Gorzki smak wolności
1981 rok, był to czas kiedy Ireneusz Romański, mógł tylko marzyć o wolności. Dziś po 28 latach, ta wymarzona wolność w Polsce a zwłaszcza w rodzinnym mieście Jaśle rozczarowuje. Dlaczego?
– Jeśli chodzi o Jasło, jestem rozczarowany tym co się dzieje. Ja nigdy w życiu nie kandydowałem na radnego, parlamentarzystę, nie byłem beneficjentem zmian jakie nastąpiły po ‘89 roku w żaden sposób. Natomiast patrząc na funkcjonowanie Jasła – naszego samorządu jest mi przykro – mówi Ireneusz Romański.
Kuba Kowalczyk
Jaslonet.pl
Panie Irku nigdy Pan nie startował do wyborów, ale co chciał Pan załatwić to Pan załatwił, ciągle Pan kręci się koło radnych i lobbuje.
😀 futrzane zbawcy zawiedli ? A takie byli ladne:D amerykanskie:D krześcijańskie i narodowe sandBanksy:lol:
Kampania przedwyborcza ruszyła.Mogę się założyć że gość będzie kandydował.
Widzieć jakieś zdarzenie nie musi oznaczać domagania się profitów,bonusów w życiu.A tego dowodzi I.Romański…Najpierw trzeba mieć w głowie,a wtedy reszta jest prosta…Ponadto historia widziana oczyma owego wzruszonego delikwenta,to jedna strona medalu.Jest też druga,i to warto też dostrzec.Tyle,że to jakby nie trady dziś.Lepiej walić na oślep i pod siebie(dla siebie),niż obiektywnie oceniać realia historyczne.Ja bohatyra w tym gościu nie widzę, a gadać ma prawo ,co widzi i czuje.A młodzież? No cóż-porażona została,tylko czy bezpiecznym prądem????

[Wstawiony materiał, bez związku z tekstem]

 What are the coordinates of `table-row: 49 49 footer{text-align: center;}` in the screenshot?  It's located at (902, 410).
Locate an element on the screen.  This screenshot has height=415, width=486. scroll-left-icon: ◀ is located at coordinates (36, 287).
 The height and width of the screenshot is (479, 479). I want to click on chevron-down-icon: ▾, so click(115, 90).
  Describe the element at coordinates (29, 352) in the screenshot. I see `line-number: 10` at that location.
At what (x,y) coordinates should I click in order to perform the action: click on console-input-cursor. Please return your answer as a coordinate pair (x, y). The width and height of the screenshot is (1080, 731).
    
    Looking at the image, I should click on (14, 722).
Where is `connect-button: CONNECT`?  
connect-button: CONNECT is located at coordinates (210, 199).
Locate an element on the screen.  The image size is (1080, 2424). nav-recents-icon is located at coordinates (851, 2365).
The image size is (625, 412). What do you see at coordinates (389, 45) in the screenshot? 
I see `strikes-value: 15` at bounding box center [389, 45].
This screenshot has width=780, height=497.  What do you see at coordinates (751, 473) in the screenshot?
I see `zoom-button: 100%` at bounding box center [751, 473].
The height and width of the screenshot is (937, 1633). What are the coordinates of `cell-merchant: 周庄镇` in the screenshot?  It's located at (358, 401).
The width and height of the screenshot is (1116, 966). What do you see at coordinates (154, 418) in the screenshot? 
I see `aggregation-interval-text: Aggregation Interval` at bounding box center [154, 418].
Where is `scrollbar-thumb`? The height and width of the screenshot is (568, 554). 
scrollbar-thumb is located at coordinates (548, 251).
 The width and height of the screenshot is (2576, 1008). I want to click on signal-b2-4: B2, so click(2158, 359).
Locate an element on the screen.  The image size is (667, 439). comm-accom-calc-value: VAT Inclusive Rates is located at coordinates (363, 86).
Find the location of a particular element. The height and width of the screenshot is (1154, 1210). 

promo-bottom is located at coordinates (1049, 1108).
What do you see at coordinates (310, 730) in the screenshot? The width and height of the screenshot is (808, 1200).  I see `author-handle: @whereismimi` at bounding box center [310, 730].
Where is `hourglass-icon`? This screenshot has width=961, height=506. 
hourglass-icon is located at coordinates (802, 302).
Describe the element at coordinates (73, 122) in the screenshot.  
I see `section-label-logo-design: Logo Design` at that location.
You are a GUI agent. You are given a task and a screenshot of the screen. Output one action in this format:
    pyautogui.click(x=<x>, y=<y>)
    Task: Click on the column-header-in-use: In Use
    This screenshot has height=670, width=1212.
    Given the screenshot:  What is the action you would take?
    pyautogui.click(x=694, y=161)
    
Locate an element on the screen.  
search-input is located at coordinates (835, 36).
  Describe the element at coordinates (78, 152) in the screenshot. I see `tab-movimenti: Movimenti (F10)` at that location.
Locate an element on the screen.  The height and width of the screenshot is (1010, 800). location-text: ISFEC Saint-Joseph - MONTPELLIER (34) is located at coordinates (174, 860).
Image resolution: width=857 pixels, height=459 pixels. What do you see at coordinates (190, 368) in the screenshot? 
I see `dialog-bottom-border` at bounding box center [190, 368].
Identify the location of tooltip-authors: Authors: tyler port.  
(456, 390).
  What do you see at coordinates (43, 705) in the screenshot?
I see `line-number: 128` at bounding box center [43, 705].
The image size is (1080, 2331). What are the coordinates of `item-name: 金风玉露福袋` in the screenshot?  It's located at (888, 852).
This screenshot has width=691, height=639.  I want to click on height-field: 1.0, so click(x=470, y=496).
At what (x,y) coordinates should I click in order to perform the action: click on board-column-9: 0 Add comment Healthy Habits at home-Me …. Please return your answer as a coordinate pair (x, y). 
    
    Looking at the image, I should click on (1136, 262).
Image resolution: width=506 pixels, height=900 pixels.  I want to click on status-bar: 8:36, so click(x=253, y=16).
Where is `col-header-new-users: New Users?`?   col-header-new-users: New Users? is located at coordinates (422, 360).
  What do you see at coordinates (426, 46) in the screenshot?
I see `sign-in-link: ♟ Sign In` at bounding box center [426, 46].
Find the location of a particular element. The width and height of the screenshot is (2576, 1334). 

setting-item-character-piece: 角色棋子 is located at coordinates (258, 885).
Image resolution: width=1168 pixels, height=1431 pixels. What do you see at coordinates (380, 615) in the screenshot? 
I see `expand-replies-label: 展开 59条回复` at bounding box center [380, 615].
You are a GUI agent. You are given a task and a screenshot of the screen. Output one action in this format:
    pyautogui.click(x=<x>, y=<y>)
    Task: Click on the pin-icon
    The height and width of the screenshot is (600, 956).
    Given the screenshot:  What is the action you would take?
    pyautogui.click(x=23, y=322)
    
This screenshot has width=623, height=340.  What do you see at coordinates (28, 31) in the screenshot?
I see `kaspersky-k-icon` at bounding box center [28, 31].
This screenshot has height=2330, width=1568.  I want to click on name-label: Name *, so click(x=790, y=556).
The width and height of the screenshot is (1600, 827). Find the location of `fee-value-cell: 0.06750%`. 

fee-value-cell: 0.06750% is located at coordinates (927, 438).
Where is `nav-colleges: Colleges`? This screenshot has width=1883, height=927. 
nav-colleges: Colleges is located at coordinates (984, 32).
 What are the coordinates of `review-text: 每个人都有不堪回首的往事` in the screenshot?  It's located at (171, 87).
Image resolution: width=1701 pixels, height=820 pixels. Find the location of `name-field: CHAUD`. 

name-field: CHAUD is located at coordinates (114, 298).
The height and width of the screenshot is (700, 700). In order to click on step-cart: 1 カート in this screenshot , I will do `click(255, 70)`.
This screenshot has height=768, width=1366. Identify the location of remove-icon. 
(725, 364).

Proszę pana,a jak to było z tymi kilofami,łomami które były w rękach górników?Co?
Tam było piekło ale w kopalni,a nie obok. Jak by nie strzały, żaden policjant nie wyszedł by żywy. Obok kilofów,łomów, używane były potężne łańcuchy.To słyszałem od górnika który w tym uczestniczył.Dlatego tak trudno do dziś to osądzić.
No właśnie.A czy pan Ireneusz o tym wspomniał
Pani Burmistrz – no i dobrze, że go Pani nie słucha. Wielki mi działacz opozycji. Rzucił ulotką – zaśmiecał ulice – i chce profity – do roboty, a nie polityki , kolejny się znalazł kandydat do rządzenia , obrońca uciśnionych.